(To be done):
A. In the post, what rank did Robert Jasiek reach while using the principles "from the eighties"?
B. Rewrite the post from "You playing strength" up to and including "is worth listening.", replacing "decision making" with "choices".
### Page text
[Computer-go] AlphaGo Zero SGF - Free Use or Copyright?

Petri Pitkanen petri.t.pitkanen at gmail.com
Fri Oct 27 04:58:47 PDT 2017


You playing strength is anecdotal evidence. And quite often going through
just systematic way your thinking is more valuable than the actual end
product. As it programs you subconscious decision making. You said that it
is not part of your decision making but that is unlikely to be true. People
do not know when subconscious decision are made as the upper layer
rationalizes the decisions afterwards.
https://www.relationshipscoach.co.uk/blog/research-shows-our-subconscious-mind-makes-our-decisions-for-us/

and that is not bad. Your huge effort to become strong player did program
you intuitive decision making to such degree that it is worth listening.

I still would doubt that your theory is any better than some competing
ones. As I do know people who are stronger than you and are using different
framework. Similarity is the directed and intentional search of truth.
Process is probably way more important the result. Obviousl I canno tprove
my point as my evidence is anecdotal

PP

2017-10-26 17:54 GMT+03:00 Robert Jasiek <jasiek at snafu.de>:

> On 26.10.2017 08:52, Petri Pitkanen wrote:
>
>> Unfortunately there is no proof that you principles work better than those
>> form eighties.
>>
>
> No computer-go proof.
>
> There is evidence in the form of my playing strength: with the principles
> "from the eighties", I got to circa 1 kyu. L+D reading practice etc. made
> me 3 dan. Afterwards, almost the only thing that made me stronger to 5 dan
> and then further improved my understanding was the invention of my own
> principles.
######
### Given data
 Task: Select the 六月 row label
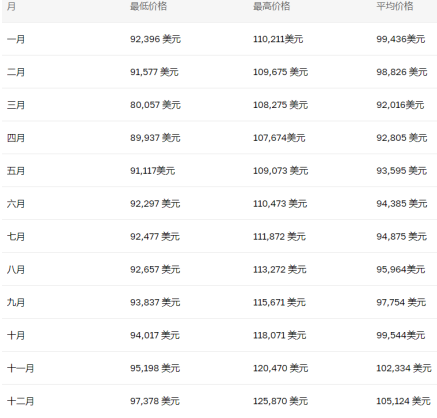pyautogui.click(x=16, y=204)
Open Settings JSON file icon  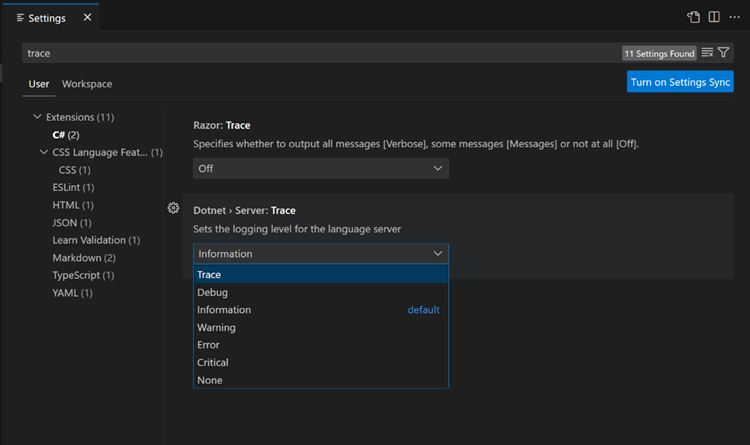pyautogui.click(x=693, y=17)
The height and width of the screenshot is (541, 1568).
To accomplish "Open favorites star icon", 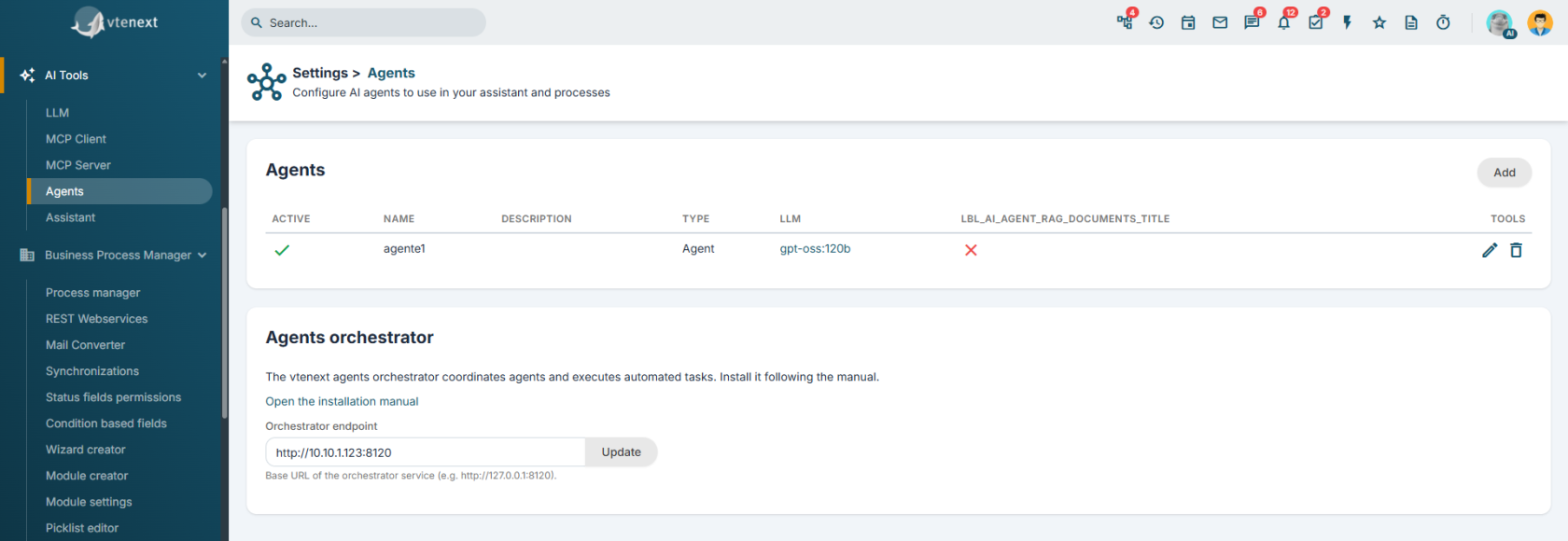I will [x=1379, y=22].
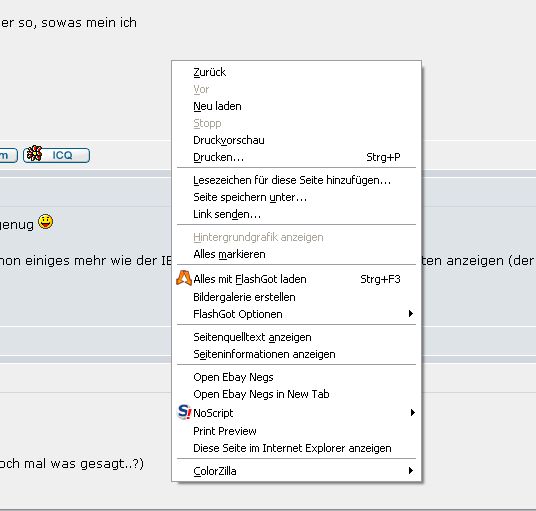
######
### Given data
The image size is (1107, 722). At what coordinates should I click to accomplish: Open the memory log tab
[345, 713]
######
(Exercise answers):
A. Circa 1 kyu

B.
You playing strength is anecdotal evidence. And quite often going through
just systematic way your thinking is more valuable than the actual end
product. As it programs you subconscious choices. You said that it
is not part of your choices but that is unlikely to be true. People
do not know when subconscious decision are made as the upper layer
rationalizes the decisions afterwards.
https://www.relationshipscoach.co.uk/blog/research-shows-our-subconscious-mind-makes-our-decisions-for-us/

and that is not bad. Your huge effort to become strong player did program
you intuitive choices to such degree that it is worth listening.